What you need to do:
Transcribe exactly the lines from the one containing "Screen dimensions: 438x558" through the end of the entries, including both the first and the last, and nothing else.

Stored data entries
━━━━━━━━━━━━━━━━

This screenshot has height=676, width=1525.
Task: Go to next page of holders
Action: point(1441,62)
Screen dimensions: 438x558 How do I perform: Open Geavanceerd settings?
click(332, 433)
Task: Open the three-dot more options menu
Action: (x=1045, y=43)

━━━━━━━━━━━━━━━━

Answer box:
Screen dimensions: 438x558 How do I perform: Open Geavanceerd settings?
click(332, 433)
Task: Open the three-dot more options menu
Action: (x=1045, y=43)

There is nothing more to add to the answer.